SET EXERCISE:
Could you update the material below so that every "GUI agent" becomes "interface agent" and nothing else changes?

+ + + +

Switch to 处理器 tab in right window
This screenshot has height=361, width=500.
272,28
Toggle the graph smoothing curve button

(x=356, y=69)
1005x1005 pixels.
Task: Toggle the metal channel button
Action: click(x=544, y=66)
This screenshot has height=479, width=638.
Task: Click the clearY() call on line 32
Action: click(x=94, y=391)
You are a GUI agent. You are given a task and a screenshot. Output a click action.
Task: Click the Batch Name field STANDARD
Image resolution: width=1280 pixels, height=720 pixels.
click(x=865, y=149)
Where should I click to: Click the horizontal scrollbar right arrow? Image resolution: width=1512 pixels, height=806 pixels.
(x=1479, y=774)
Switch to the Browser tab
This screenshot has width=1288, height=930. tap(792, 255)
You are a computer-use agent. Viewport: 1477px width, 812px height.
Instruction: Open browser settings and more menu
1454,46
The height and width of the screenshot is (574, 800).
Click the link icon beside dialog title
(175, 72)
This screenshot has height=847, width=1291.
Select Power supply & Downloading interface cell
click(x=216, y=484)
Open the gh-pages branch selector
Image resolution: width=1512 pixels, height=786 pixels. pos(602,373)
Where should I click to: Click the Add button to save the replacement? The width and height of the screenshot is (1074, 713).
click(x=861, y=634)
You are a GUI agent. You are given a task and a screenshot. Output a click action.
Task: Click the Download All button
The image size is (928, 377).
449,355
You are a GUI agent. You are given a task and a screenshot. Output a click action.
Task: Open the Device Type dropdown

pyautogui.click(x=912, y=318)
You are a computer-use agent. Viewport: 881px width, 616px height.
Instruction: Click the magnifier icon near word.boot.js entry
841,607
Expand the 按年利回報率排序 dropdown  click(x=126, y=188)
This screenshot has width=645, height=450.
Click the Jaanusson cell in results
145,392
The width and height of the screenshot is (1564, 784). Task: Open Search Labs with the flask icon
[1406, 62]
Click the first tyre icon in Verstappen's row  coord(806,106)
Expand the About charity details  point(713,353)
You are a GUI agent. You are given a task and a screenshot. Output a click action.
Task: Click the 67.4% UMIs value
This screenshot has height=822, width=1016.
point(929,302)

+ + + +

RESPONSE TO THIS TASK:
Switch to 处理器 tab in right window
This screenshot has height=361, width=500.
272,28
Toggle the graph smoothing curve button

(x=356, y=69)
1005x1005 pixels.
Task: Toggle the metal channel button
Action: click(x=544, y=66)
This screenshot has height=479, width=638.
Task: Click the clearY() call on line 32
Action: click(x=94, y=391)
You are a interface agent. You are given a task and a screenshot. Output a click action.
Task: Click the Batch Name field STANDARD
Image resolution: width=1280 pixels, height=720 pixels.
click(x=865, y=149)
Where should I click to: Click the horizontal scrollbar right arrow? Image resolution: width=1512 pixels, height=806 pixels.
(x=1479, y=774)
Switch to the Browser tab
This screenshot has width=1288, height=930. tap(792, 255)
You are a computer-use agent. Viewport: 1477px width, 812px height.
Instruction: Open browser settings and more menu
1454,46
The height and width of the screenshot is (574, 800).
Click the link icon beside dialog title
(175, 72)
This screenshot has height=847, width=1291.
Select Power supply & Downloading interface cell
click(x=216, y=484)
Open the gh-pages branch selector
Image resolution: width=1512 pixels, height=786 pixels. pos(602,373)
Where should I click to: Click the Add button to save the replacement? The width and height of the screenshot is (1074, 713).
click(x=861, y=634)
You are a interface agent. You are given a task and a screenshot. Output a click action.
Task: Click the Download All button
The image size is (928, 377).
449,355
You are a interface agent. You are given a task and a screenshot. Output a click action.
Task: Open the Device Type dropdown

pyautogui.click(x=912, y=318)
You are a computer-use agent. Viewport: 881px width, 616px height.
Instruction: Click the magnifier icon near word.boot.js entry
841,607
Expand the 按年利回報率排序 dropdown  click(x=126, y=188)
This screenshot has width=645, height=450.
Click the Jaanusson cell in results
145,392
The width and height of the screenshot is (1564, 784). Task: Open Search Labs with the flask icon
[1406, 62]
Click the first tyre icon in Verstappen's row  coord(806,106)
Expand the About charity details  point(713,353)
You are a interface agent. You are given a task and a screenshot. Output a click action.
Task: Click the 67.4% UMIs value
This screenshot has height=822, width=1016.
point(929,302)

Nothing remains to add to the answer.